At the hearing on November 12, 2008, mother filed a section 388 petition seeking orders requiring the DCFS to investigate placing T.M. with relatives, and/or directing DCFS to provide reunification services for mother and T.M. Mother alleged that DCFS had violated T.M.’s right to be placed with relatives. In addition, mother indicated that she had not been appointed counsel in T.M.’s case until September 2008, that T.M. had been in the care of relatives until October 2007, and that mother had not been given notice of T.M.’s removal from his relatives’ care. Mother attached documentation to her petition showing she had completed a parenting class and an anger management class, and showing she had attended 13 narcotics anonymous classes.

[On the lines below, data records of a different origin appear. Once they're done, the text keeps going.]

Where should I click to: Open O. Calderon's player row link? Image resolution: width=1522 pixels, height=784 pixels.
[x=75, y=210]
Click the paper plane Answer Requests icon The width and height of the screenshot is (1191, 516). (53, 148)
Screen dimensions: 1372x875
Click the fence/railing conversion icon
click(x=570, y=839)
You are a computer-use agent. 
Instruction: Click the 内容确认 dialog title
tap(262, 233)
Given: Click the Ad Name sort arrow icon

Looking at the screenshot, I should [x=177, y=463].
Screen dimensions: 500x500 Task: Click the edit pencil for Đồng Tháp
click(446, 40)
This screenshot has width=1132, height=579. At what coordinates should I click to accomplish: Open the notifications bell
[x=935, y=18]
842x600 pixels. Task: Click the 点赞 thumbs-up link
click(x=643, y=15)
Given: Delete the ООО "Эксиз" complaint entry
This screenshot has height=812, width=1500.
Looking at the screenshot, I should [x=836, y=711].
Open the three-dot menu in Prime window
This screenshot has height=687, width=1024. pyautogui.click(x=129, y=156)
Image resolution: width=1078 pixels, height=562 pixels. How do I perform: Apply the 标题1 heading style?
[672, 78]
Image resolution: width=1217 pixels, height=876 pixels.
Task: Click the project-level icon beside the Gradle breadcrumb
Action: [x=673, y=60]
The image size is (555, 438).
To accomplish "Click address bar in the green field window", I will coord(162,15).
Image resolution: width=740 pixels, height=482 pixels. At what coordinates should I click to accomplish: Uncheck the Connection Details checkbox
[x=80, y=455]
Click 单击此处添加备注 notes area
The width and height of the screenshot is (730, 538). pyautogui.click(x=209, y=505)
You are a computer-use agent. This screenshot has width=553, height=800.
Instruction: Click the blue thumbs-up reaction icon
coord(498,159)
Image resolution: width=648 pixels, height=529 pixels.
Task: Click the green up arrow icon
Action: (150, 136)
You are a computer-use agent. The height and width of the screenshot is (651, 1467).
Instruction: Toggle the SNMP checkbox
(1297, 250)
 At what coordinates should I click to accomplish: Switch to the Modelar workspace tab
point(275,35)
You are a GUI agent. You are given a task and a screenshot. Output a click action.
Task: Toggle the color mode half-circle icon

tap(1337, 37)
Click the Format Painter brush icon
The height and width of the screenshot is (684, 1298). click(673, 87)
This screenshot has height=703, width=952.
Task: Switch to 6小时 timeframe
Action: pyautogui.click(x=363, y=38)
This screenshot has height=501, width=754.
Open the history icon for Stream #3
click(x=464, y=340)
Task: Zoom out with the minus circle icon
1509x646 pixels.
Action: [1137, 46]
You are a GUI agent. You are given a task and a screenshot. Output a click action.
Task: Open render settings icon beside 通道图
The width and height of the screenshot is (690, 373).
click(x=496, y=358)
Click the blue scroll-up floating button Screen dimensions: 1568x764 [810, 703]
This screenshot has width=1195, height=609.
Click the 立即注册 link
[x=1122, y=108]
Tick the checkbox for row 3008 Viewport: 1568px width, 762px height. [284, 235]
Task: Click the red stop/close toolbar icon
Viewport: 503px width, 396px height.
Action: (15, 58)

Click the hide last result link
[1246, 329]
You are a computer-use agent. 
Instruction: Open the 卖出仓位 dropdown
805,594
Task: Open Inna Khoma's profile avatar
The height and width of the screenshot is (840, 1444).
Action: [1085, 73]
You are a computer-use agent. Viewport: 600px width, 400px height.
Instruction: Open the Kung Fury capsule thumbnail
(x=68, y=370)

After listening to argument from mother’s counsel, the court denied mother’s section 388 petition without setting the matter for a contested hearing with witnesses, noting that such a petition was the “wrong vehicle” to attempt to correct any lack of notice error alleged by mother in connection with the 2007 hearings at which the relatives’ guardianship had been terminated. The court denied mother’s request for reunification services, and, at the close of the hearing, entered orders approving a legal guardianship to T.M.’s foster caretakers, and ordered monitored visitation between T.M. and mother. The court then terminated its jurisdiction over T.M.’s case.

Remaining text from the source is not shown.